Atravessada disse...

Quando ouvimos nossa alma e conseguimos comunicá-la muito provavelmente encontramos identificação.
Isso aconteceu conosco e apenas quis registrar.
Sigo seu site há um tempo porque ele é rico e generoso.
obrigado!
Também queria registrar isso.

Mara disse...

Atravessada, seja bem-vinda! Este espaço é tecido com muito amor, e é gratificante saber que está cumprindo seu propósito. Obrigada pelo incentivo!

marilene disse...

Procurando compreender a passagm de Saturno no Fundo do Céu encontro sua experiencia.

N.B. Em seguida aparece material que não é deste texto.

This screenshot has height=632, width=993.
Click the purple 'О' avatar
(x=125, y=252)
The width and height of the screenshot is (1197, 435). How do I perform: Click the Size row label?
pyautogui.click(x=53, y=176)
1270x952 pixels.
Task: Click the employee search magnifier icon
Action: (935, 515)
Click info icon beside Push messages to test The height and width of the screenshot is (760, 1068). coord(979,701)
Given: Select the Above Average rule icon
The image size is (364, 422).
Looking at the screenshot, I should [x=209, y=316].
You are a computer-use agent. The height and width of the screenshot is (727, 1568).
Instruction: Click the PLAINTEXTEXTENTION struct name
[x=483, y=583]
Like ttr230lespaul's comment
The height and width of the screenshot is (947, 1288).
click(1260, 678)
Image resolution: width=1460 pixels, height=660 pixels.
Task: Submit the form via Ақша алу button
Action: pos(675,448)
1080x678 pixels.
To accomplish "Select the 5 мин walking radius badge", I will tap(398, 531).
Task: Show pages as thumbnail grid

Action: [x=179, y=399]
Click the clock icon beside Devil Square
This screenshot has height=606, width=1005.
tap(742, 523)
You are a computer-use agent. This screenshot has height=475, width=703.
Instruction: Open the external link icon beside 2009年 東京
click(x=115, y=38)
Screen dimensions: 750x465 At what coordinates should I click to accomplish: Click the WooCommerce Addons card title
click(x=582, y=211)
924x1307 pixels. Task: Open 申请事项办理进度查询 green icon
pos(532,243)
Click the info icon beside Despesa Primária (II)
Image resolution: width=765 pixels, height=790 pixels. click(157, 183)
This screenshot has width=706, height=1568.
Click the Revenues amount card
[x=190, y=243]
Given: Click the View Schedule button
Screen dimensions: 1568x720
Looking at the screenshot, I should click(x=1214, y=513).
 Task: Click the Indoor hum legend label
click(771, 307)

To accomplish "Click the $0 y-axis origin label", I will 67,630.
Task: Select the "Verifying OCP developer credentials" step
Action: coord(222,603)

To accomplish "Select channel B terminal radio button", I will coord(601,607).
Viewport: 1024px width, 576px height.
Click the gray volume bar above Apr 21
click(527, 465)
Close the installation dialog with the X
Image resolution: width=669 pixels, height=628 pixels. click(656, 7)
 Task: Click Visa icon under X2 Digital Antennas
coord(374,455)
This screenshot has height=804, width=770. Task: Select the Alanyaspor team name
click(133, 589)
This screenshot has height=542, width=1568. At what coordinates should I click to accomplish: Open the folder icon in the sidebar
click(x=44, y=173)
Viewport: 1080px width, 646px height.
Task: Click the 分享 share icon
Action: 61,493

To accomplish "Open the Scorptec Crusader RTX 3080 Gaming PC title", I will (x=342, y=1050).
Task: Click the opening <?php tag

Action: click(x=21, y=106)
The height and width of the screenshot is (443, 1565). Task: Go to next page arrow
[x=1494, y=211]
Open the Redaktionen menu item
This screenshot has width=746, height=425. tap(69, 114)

Bacana. Um abraço.

Mara disse...

Marilene, seja bem-vinda! Fico feliz em ajudar.

Anônimo disse...

Atravesso esse trânsito e, não raramente, me pego sozinha viajando pelos anos que já se foram, revisitando pessoas e fatos da vida. Muitas vezes me causa aborrecimento perceber o quanto fui ingenuamente irresponsável. Via de consequência, sinto raiva de todos que estavam ao meu lado, pois embora "amigos", nunca me sinalizaram sobre o modo como conduzia minha vida. Sinto raiva dos meus pais, e sinto MUITA raiva de mim. E então, tento juntar todas as impressões (esses"cacos do passado") pra - quem sabe - fazer certo dessa vez.